Kasım 2018'de Mars'a ulaşan, artık kullanılmayan InSight iniş aracı, bilim adamlarının gezegenin yüzeyinin altında neler olup bittiğini daha iyi anlayabilmesi için dört yıl boyunca Mars depremlerinin ürettiği sismik dalgaları kaydetti. Ancak InSight'ın yakındaki depremlerden elde ettiği ilk okumalara dayanarak Mars'ın çekirdeğine ilişkin tahminler pek de tutarlı değildi. O zamanlar bilim insanları çekirdeğin yarıçapının 1.118 ile 1.149 mil arasında bir yerde (beklenenden çok daha büyük) olduğunu ve ağır sıvı demirini tamamlayan şaşırtıcı derecede yüksek miktarda daha hafif elementler içerdiğini buldular.
Mars hakkında çok ilginç bir gerçek daha ortaya çıktı!
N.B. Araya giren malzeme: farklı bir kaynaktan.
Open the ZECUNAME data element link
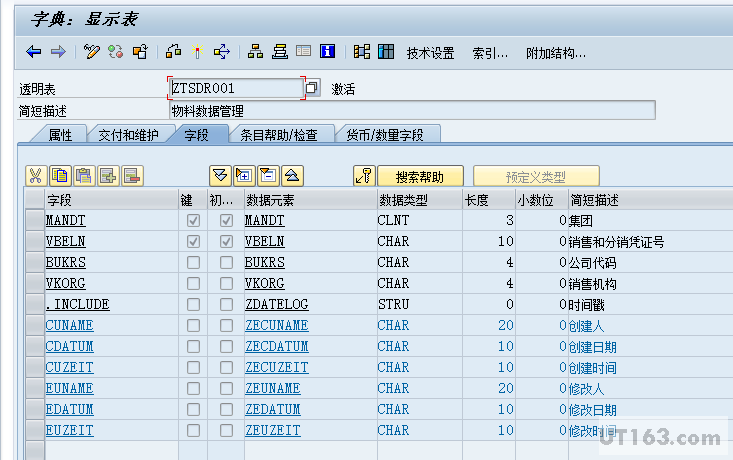point(277,326)

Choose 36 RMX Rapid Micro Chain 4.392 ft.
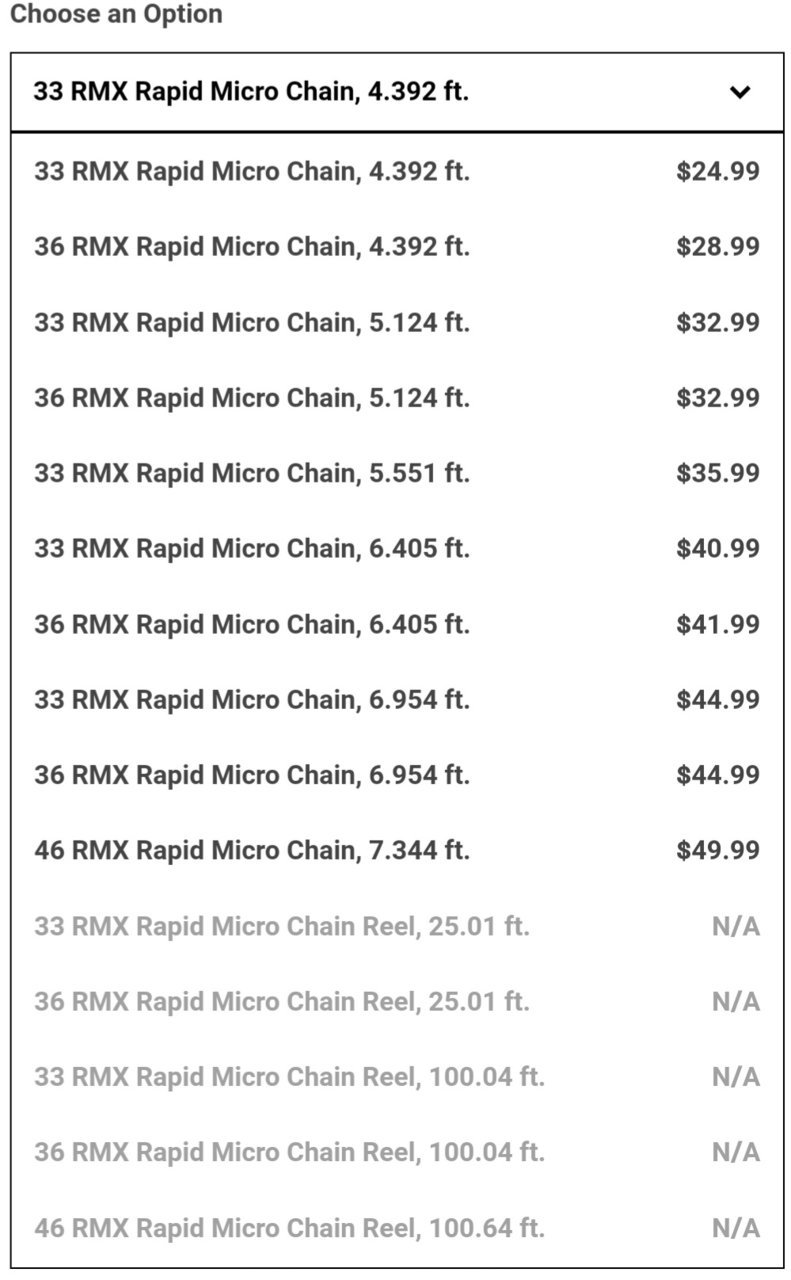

Çalışmalardan birinin ortak yazarı ETH Zürih'ten Dongyang Huang, bu hafif elementlere ilişkin sayıların "imkansıza yakın" olduğunu söyledi. Daha sonra, Eylül 2021'de InSight'ın konumlandırıldığı yerden gezegen boyunca bir göktaşı Mars'a çarptığında bir atılım gerçekleşti ve ETH Zürih doktora öğrencisi Cecilia Duran'ın "çekirdeği aydınlatmamıza izin verdiğini" söylemesi camiada deprem etkisi yarattı.
Bu ölçümlere dayanarak iki ekip, Mars'ın çekirdeğinin yaklaşık 1013-1060 mil yarıçapına sahip olma ihtimalinin daha yüksek olduğunu buldu. ETH Zürih ekibi bunun Mars'ın yarıçapının yaklaşık yarısı kadar olduğunu belirtiyor. Daha küçük bir çekirdek aynı zamanda daha yoğun olacaktır; bu da daha önce açıklanamayan ışık elementlerinin bolluğunun aslında daha küçük, daha makul miktarlarda mevcut olabileceği anlamına geliyor. Ekipler, bunların hepsinin yaklaşık 90 mil kalınlığında bir erimiş silikat tabakasıyla çevrelendiğini ve bunun da ilk tahminleri çarpıttığını buldu. Ve Dünya'nın iç kısmında bulunan hiçbir şeye benzemiyor.